As autoridades policiais garantem que já referenciaram os elementos do grupo responsável pela morte do chefe da PSP de Lagos, ocorrida ontem. De acordo com uma fonte citada pela agência Lusa, a detenção dos suspeitos deverá ficar consumada esta noite.
Segundo a mesma fonte, que não foi identificada, os elementos do grupo ainda estão no Algarve e podem estar escondidos "num dos vários acampamentos ciganos" existentes na região.

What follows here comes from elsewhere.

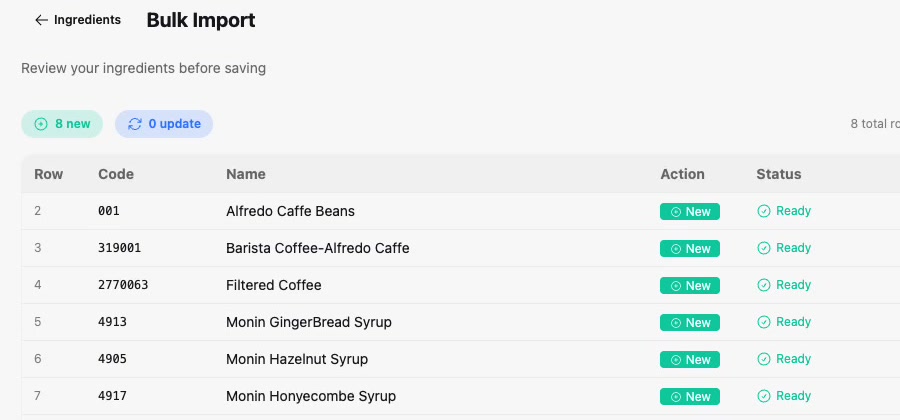Viewport: 900px width, 420px height.
Task: Filter by the 8 new badge
Action: pos(62,124)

O grupo poderá pertencer a uma organização que actua na zona sul de Espanha e em Portugal, suspeitando-se de que tenham sido responsáveis por vários assaltos e outros crimes.
As investigações com vista à captura do grupo, a cargo da Polícia Judiciária, prosseguem com um dispositivo que congrega ainda o Corpo de Intervenção da PSP e elementos da GNR.

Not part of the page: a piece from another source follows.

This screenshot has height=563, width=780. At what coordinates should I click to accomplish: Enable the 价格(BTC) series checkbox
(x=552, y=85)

O chefe da PSP Sérgio Martins, de 49 anos de idade, foi morto a tiro na madrugada de ontem quando integrava uma barreira policial, à entrada da cidade de Lagos, com o objectivo de interceptar um grupo de assaltantes em fuga.
Depois de terem recebido a GNR com tiros quando tentavam roubar uma caixa Multibanco numa superfície comercial de Budens, na Vila do Bispo, os criminosos puseram-se em fuga e furaram a barreira policial entretanto montada.
O funeral de Sérgio Martins realiza-se amanhã, às 11h00, no Cemitério de Santo Onofre, nas Caldas da Rainha, de onde era natural.
O corpo está no Gabinete de Medicina Legal do Hospital do Barlavento Algarvio, em Portimão, onde ainda hoje será autopsiado.
O Sindicato dos Profissionais da Polícia apelou hoje a todos os elementos da Polícia de Segurança Pública cumprirem um minuto do silêncio, amanhã, às 11h00, em homenagem ao agente morto em serviço.
Num comunicado divulgado hoje, o SPP manifesta "o seu profundo pesar pela morte em serviço e na defesa dos cidadãos de mais uma agente da PSP", adiantando que "tudo fará para responsabilizar o Estado, e por conseguinte o Governo, por mais esta morte violenta de um polícia, a quarta apenas este ano".